Problem :: From the line containing "Decrease rotation with the minus icon" to the final line of the material below, copy each line exactly, including both endpoints, and leave out all other lines.
◆ ◆ ◆ ◆ ◆
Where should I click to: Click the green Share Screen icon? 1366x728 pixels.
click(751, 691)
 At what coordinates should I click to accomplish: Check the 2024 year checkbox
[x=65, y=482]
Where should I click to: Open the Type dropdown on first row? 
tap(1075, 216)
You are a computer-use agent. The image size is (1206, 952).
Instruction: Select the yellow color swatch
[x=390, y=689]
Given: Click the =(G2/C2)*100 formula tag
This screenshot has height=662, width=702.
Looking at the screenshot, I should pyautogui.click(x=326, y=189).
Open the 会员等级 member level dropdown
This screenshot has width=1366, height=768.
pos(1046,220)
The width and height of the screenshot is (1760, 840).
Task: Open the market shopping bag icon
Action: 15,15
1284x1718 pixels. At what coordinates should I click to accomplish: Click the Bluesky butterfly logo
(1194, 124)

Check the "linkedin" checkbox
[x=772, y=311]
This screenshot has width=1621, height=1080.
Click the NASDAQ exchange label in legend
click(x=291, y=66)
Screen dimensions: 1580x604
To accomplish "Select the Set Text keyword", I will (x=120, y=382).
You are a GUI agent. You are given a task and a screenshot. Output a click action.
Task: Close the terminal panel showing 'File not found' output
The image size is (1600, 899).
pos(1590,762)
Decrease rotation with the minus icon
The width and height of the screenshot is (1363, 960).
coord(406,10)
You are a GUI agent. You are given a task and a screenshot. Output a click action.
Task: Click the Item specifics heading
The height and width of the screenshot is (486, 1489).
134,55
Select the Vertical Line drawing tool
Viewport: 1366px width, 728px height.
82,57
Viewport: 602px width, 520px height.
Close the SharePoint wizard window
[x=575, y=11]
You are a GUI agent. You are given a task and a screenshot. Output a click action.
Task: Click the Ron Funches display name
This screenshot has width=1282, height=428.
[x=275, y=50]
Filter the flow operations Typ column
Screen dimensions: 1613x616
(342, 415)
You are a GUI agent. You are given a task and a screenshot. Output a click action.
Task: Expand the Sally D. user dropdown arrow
◆ ◆ ◆ ◆ ◆
Finished task ::
Decrease rotation with the minus icon
The width and height of the screenshot is (1363, 960).
coord(406,10)
You are a GUI agent. You are given a task and a screenshot. Output a click action.
Task: Click the Item specifics heading
The height and width of the screenshot is (486, 1489).
134,55
Select the Vertical Line drawing tool
Viewport: 1366px width, 728px height.
82,57
Viewport: 602px width, 520px height.
Close the SharePoint wizard window
[x=575, y=11]
You are a GUI agent. You are given a task and a screenshot. Output a click action.
Task: Click the Ron Funches display name
This screenshot has width=1282, height=428.
[x=275, y=50]
Filter the flow operations Typ column
Screen dimensions: 1613x616
(342, 415)
You are a GUI agent. You are given a task and a screenshot. Output a click action.
Task: Expand the Sally D. user dropdown arrow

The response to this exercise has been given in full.